Figures are critical tools for clearly and effectively communicating scientific results. However, as Reviewer 2 will tell you, a figure is only as good as its caption. Captions provide essential context, guiding the reader through the significance, structure, and details of the visual information presented. Below are some guidelines to help you craft informative captions. The recommendations are organized into categories, covering essential components like figure titles, panel descriptions, variable definitions, data representation details, statistical analyses, and data sources. Some example captions and a helpful interactive tool (buildCaption()) are also included to streamline caption construction and ensure consistency in your scientific communication.

title and text

Figure Title:
Provide a concise, descriptive title that summarizes the overall message or purpose of the figure.
Ensure the title quickly informs the reader about the main topic, experimental system, or hypothesis addressed by the figure.
In All Caption Text:
Avoid using unexplained abbreviations or jargon. If abbreviations are necessary, provide definitions at first use.

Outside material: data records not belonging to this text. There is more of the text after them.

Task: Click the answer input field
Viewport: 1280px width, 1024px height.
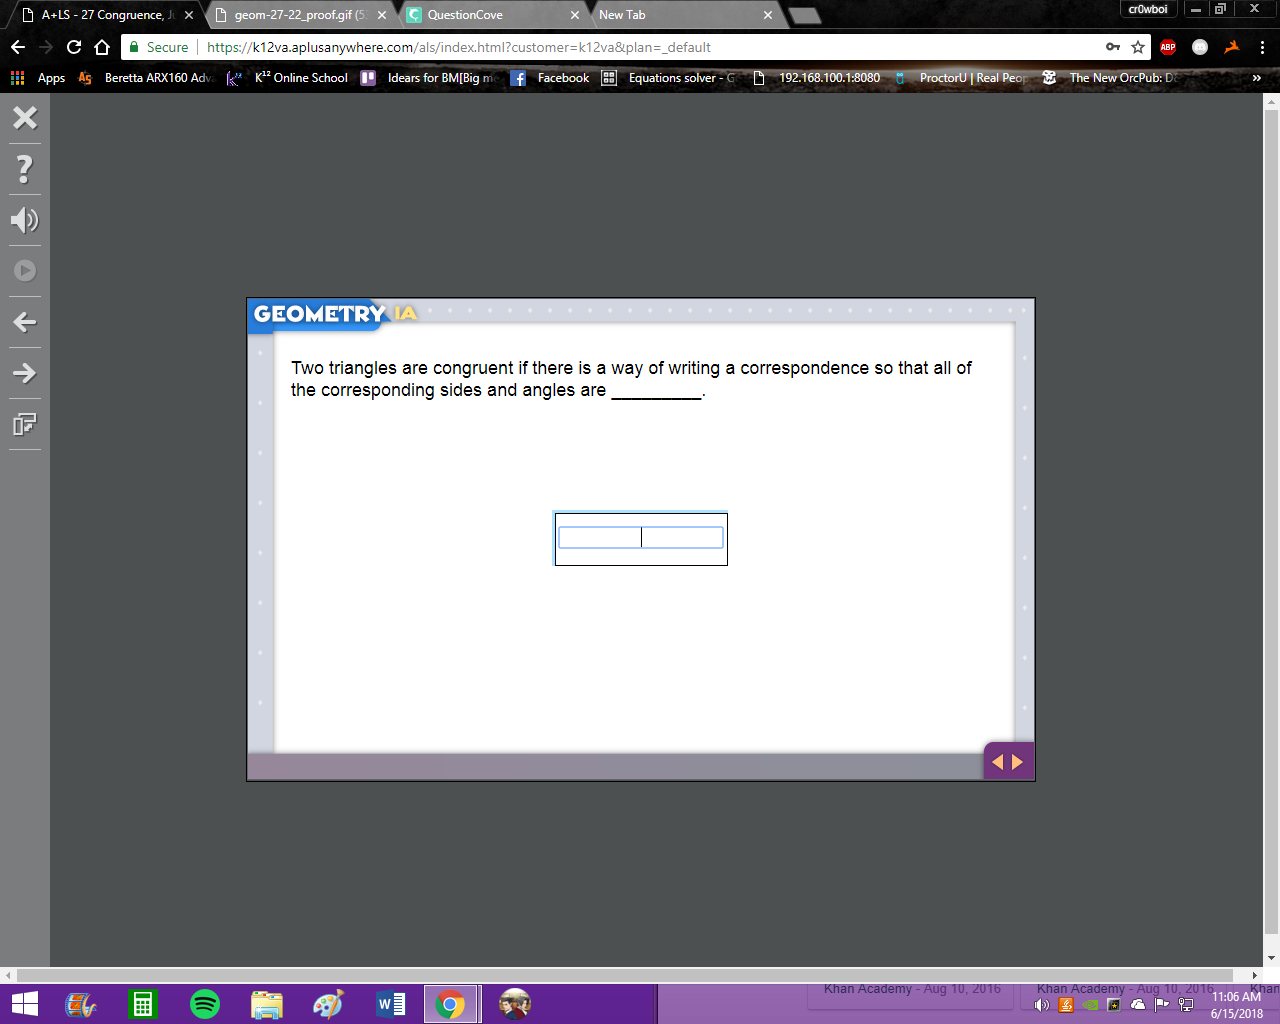Action: click(641, 538)
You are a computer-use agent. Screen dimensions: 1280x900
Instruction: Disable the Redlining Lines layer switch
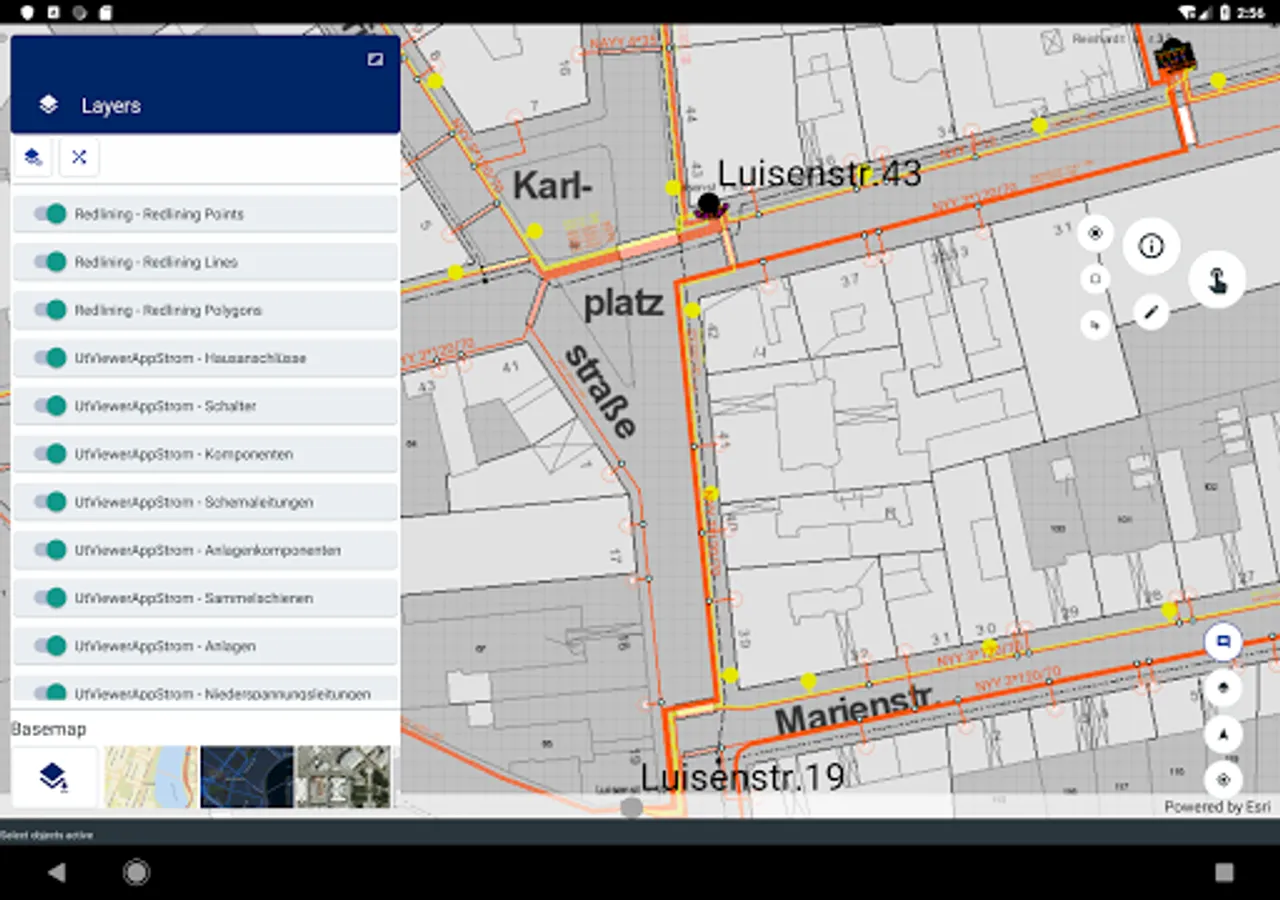[49, 262]
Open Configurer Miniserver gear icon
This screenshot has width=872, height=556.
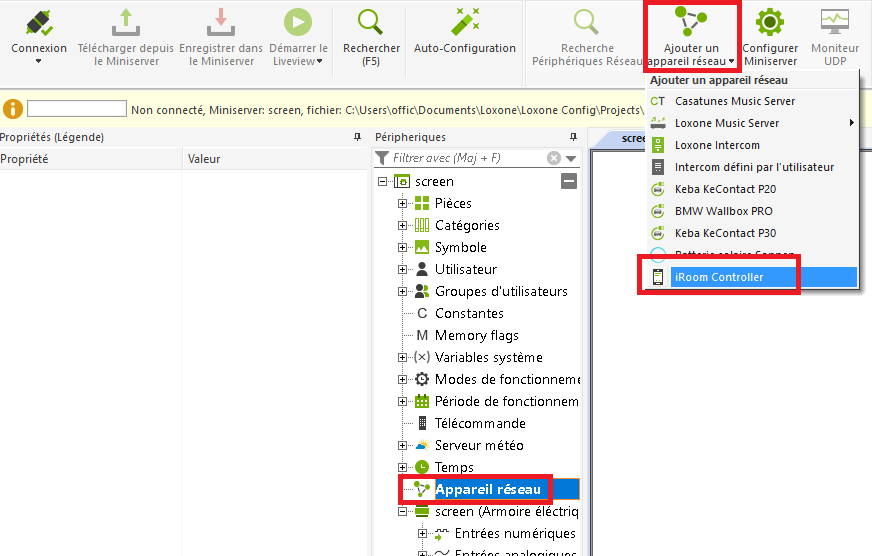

panel-by-panel descriptions

Panel Identification:
- Label each panel (e.g., A, B, C, etc.) and refer to these labels consistently in the caption.
Graph Type and Layout:
- State the type of plot (line plot, bar chart, scatter plot, histogram, etc.). When in doubt, “plot” is okay.
- Describe any special features such as insets, overlays, or embedded plots (e.g., zoomed regions, additional mini-panels).
Axes and Variables:
- Clearly define what is on each axis (x vs. y) in descriptive terms, including units of measurement (e.g., time in seconds, concentration in µM).
- Explain if additional dimensions (such as color coding, marker sizes, or symbols) are used to represent extra variables.
Data Representation Details:
- Describe what the individual data points, bars, or error bars represent. For example:
  - Data Points/Bars: Explain whether they indicate individual measurements, means, medians, or other summary statistics.
  - Error Bars: Specify whether these indicate standard error, standard deviation, 95% confidence intervals, or another metric.
- Note any graphical elements like trend lines or regression lines and what model or fit has been applied.
Sample Size and Replicates:
- Indicate the number of independent samples or experimental replicates underlying each element of the graph.
Statistical Analysis and Comparisons:
- Describe any control experiments or baseline data presented in the figure, including how they were used to validate or compare with experimental results.
- State any statistical tests used (e.g., t-test, ANOVA, regression analysis) and the significance level(s).
- Describe how statistical significance is indicated in the figure (e.g., asterisks, brackets, p-value annotations).
- Provide any necessary details about data normalization, transformation, or curve fitting that influence data interpretation.
- For figures with scale bars or reference markers (e.g., microscopy images), specify the scale explicitly.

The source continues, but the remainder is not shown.